South Africa’s president announced a multi-billion-dollar stimulus programme on Monday, earmarking funds for job creation and infrastructure development as he seeks to make good on a pledge to revive the country’s ailing economy.
President Cyril Ramaphosa speaking a day after the central bank disappointed his ruling African National Congress (ANC) party by not cutting interest rates, said the government needed to put the funds at its disposal to better use.
“We have to resort to reprioritising our budget,” Ramaphosa told reporters in Pretoria, adding that there was no room to increase spending or borrowing.
He said 50 billion rand (US$3.5 billion) of “reprioritised expenditure and new project-level funding” would be used to boost economic growth and create jobs, and the government would also launch a 400 billion rand “medium-term” infrastructure fund.
“The central element of the economic stimulus and recovery plan is the reprioritisation of spending towards activities that have the greatest economic effect,” he said.
When he took over in February from Jacob Zuma, whose term of office was plagued by scandal, Ramaphosa staked his reputation on economic revival and he received a warm welcome from investors in part due to his strong ties to the business community.
But having stagnated for a decade, Africa’s most industrialised economy slipped further in the second quarter by entering recession for the first time since 2009, while the rand has weakened.
The local currency briefly extended gains after Ramaphosa’s speech before slipping back to trade 0.31 percent firmer against the dollar.
Some analysts were underwhelmed by the stimulus plan.
“This was a political speech.
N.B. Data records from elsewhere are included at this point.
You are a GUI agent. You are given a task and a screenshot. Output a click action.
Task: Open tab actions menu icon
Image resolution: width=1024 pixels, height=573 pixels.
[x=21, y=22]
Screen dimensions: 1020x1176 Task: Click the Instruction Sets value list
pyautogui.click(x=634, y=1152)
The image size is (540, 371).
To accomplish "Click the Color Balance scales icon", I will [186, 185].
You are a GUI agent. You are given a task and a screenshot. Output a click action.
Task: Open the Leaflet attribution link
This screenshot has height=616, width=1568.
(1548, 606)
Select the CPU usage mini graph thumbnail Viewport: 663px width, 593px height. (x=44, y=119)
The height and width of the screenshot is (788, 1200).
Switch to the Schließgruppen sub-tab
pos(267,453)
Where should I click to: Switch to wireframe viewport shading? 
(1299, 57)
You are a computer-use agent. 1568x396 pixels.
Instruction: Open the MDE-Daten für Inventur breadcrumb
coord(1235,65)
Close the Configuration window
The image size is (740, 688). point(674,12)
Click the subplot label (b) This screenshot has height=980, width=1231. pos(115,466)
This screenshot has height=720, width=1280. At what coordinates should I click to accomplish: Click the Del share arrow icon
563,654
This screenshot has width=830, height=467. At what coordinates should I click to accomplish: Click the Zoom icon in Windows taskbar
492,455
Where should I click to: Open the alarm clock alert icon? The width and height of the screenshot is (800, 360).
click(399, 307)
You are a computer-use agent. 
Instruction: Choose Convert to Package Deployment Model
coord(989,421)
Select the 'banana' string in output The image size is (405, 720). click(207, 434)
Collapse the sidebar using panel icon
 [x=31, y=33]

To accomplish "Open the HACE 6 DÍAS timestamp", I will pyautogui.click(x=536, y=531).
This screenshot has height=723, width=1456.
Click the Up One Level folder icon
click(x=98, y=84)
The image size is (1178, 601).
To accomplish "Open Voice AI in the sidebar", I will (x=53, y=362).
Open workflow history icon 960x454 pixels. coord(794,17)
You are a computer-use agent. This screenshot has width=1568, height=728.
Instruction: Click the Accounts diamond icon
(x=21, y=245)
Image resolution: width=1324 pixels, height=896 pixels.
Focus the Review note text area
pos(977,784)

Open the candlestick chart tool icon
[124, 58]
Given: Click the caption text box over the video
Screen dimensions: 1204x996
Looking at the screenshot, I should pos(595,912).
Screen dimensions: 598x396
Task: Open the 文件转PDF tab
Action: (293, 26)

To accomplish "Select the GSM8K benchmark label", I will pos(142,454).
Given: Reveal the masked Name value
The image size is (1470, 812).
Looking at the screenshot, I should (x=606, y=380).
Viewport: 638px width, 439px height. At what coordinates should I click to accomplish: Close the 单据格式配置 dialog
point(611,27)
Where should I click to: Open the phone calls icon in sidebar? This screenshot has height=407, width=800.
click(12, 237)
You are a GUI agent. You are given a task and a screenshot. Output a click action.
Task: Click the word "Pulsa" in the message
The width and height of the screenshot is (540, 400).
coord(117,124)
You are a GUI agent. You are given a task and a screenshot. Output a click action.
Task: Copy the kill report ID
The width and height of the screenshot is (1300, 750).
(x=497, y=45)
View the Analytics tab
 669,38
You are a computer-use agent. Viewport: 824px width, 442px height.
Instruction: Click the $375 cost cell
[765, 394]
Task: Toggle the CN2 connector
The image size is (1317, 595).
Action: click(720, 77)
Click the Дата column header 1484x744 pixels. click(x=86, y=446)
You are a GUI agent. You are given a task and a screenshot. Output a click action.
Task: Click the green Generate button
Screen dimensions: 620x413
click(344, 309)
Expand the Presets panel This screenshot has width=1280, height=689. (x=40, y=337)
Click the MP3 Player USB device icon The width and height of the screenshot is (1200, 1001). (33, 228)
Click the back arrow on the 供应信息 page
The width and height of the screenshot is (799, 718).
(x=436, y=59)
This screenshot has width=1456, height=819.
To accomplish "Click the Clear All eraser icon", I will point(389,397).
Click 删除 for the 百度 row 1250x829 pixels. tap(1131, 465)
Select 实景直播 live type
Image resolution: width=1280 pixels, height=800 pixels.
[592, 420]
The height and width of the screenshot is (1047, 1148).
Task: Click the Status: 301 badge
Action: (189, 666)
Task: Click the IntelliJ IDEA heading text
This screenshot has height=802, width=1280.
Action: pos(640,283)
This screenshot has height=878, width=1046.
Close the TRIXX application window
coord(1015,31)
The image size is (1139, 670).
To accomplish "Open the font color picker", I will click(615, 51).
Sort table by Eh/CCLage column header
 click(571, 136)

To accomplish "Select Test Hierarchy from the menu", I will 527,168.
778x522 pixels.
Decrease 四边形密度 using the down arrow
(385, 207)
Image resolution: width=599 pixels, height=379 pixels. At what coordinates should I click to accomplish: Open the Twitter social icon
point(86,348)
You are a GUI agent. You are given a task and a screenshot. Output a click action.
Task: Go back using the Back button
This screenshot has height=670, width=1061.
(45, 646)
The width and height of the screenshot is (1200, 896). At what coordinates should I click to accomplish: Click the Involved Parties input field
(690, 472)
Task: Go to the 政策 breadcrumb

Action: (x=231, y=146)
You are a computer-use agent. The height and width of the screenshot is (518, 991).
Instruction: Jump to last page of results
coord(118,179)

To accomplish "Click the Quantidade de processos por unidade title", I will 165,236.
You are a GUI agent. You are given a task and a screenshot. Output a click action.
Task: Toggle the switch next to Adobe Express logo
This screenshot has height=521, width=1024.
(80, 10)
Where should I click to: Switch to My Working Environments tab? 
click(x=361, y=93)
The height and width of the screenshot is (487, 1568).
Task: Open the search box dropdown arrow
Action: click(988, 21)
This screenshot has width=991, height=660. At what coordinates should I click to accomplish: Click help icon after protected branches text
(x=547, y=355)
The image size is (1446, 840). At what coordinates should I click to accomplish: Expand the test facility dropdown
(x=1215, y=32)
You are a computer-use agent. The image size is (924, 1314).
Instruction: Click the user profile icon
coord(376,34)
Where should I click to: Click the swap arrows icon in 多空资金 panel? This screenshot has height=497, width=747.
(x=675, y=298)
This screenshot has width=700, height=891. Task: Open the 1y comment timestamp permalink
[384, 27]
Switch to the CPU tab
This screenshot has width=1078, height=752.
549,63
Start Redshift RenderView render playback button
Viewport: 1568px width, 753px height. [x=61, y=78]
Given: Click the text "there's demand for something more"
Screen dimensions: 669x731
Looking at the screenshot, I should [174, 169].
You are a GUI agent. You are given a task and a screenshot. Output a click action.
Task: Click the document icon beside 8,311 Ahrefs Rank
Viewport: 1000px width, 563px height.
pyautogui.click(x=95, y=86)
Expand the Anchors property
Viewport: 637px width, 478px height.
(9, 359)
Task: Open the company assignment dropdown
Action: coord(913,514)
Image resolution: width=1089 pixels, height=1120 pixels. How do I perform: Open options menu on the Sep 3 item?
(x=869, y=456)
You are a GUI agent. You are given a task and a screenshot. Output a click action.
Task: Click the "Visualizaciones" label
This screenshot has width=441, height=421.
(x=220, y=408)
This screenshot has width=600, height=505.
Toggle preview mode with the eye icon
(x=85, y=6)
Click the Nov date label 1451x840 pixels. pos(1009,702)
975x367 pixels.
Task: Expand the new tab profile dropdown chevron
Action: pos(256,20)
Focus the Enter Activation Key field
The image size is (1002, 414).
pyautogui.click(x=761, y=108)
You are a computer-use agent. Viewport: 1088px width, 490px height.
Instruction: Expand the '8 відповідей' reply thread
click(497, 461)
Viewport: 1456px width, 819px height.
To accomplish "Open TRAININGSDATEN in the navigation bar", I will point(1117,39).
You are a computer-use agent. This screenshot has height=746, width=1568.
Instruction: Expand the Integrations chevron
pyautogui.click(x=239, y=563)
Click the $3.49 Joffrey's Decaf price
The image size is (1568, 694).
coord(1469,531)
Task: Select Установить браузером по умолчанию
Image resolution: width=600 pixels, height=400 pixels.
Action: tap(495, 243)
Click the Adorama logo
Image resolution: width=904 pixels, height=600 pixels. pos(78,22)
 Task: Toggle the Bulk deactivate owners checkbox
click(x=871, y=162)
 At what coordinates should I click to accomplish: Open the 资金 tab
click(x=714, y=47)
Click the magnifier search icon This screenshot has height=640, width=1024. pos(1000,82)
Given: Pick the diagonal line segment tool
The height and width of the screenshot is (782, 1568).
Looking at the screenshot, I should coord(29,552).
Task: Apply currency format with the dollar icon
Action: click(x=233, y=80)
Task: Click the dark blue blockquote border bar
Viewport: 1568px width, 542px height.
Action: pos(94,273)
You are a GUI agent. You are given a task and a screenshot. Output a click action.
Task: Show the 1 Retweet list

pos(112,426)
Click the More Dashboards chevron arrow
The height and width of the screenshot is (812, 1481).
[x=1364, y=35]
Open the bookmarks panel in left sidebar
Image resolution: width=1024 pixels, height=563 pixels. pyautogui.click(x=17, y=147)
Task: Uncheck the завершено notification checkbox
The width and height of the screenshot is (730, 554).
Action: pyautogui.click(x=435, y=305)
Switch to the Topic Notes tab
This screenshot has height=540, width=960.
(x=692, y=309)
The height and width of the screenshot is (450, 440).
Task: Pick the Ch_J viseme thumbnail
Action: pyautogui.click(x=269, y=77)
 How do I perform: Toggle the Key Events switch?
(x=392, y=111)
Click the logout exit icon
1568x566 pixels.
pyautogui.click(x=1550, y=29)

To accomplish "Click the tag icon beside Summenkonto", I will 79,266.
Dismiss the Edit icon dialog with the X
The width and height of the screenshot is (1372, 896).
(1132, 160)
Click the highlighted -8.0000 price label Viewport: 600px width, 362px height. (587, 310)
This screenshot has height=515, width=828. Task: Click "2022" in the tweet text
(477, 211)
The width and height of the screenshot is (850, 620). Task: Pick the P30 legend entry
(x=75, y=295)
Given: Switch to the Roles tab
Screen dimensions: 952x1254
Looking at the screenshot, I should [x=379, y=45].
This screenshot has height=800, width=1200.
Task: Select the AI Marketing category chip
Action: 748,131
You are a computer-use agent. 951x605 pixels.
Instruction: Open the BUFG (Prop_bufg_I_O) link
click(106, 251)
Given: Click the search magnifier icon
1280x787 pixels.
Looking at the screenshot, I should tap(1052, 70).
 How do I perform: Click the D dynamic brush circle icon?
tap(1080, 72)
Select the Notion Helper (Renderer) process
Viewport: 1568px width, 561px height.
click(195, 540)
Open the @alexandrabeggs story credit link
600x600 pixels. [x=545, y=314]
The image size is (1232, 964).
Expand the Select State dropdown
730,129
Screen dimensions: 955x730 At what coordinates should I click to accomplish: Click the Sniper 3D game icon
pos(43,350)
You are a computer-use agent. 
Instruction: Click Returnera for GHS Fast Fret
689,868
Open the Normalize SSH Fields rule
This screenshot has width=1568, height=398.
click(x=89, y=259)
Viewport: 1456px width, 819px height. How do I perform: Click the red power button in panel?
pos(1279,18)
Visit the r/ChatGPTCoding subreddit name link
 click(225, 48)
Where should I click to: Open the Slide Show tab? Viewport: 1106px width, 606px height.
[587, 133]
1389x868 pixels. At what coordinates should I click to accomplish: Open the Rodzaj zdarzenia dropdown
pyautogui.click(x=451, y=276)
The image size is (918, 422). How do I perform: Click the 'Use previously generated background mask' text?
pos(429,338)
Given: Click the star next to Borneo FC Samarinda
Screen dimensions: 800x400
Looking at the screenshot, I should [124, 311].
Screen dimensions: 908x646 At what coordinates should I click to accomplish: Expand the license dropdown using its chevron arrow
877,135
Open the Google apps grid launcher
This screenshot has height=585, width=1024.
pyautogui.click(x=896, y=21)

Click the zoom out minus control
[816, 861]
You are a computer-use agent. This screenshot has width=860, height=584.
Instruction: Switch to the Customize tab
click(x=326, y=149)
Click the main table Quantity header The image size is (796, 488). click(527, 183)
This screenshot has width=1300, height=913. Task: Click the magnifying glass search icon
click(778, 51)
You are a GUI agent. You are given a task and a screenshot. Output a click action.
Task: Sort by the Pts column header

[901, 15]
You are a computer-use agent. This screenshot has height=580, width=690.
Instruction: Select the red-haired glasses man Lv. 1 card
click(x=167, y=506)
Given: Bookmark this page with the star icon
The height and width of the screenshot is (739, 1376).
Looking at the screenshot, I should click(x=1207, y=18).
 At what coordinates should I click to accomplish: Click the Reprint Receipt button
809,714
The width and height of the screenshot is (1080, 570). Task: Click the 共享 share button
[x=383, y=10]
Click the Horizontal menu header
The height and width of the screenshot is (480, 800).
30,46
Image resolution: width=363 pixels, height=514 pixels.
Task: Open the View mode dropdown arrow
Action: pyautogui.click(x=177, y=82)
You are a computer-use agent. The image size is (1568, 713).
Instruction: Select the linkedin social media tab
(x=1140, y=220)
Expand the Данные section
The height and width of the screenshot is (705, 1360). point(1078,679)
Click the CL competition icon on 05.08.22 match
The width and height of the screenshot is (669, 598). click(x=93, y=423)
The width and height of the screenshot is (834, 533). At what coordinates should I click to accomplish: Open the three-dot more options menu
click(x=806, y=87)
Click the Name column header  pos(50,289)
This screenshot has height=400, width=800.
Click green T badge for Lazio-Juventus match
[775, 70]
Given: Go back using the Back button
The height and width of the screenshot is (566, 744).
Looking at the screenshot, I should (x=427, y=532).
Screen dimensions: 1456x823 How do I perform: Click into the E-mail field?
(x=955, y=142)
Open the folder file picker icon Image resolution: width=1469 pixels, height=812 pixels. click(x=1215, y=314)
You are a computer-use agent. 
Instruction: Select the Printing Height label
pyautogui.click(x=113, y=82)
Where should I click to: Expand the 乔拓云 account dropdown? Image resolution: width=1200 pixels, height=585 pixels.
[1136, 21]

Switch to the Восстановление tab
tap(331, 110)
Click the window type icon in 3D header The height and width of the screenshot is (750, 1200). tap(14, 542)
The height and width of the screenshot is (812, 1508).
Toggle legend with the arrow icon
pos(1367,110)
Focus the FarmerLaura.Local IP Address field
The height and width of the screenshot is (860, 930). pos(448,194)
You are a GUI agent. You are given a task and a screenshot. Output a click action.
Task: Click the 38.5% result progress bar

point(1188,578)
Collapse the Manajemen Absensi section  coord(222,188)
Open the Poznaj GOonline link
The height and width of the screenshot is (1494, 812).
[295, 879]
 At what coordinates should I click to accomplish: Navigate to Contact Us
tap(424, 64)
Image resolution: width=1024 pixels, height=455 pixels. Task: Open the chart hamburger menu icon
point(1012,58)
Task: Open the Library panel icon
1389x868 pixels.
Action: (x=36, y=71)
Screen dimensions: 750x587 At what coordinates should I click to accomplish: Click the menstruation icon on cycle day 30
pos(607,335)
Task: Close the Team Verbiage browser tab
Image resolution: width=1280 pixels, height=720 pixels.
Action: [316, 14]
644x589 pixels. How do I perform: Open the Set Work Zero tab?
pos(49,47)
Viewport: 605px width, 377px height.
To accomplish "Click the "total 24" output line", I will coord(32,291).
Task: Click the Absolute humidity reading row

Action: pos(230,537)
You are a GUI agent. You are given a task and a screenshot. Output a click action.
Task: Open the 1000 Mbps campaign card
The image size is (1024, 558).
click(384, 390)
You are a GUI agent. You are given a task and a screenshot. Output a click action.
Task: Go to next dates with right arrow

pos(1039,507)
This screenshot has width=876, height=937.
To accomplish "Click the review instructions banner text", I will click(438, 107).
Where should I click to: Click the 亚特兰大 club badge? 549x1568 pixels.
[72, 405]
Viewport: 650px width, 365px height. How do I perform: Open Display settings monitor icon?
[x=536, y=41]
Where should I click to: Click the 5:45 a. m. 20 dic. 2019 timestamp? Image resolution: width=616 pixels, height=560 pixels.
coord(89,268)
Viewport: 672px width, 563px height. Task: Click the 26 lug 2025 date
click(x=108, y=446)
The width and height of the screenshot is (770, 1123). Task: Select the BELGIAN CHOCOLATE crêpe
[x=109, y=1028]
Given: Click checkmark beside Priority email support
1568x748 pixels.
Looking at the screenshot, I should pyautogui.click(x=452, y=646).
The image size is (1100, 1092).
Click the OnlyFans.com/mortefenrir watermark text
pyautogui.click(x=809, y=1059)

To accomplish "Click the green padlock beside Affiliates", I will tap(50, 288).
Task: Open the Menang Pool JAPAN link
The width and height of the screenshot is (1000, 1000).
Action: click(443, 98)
There was very little economics in it,” Nic Borain, an independent political analyst said.
“It was a balancing act, although the market and other observers would have been looking for something more decisive. The real details will come in Nene’s budget in October.”
Warren Landgridge, a grain option trader at Riddermark Capital, said investing in agriculture would be a good move.
“It could only be beneficial for the country in the long term if money can be allocated to helping and equipping farmers,” he said.
Ramaphosa said the infrastructure fund would attract finances from development institutions and banks, private lenders and private sector and ordinary investors.
Finance Minister Nhlanhla Nene said at the same event that the 50 billion rand fund would come from under-performing government programmes.
He gave no detail and it was also not clear how much of the money would be new funding and how much would be shifted from other projects.
South Africa needs faster economic growth to reduce its 27 percent unemployment rate and alleviate poverty and inequality, which are stoking instability ahead of national elections next year.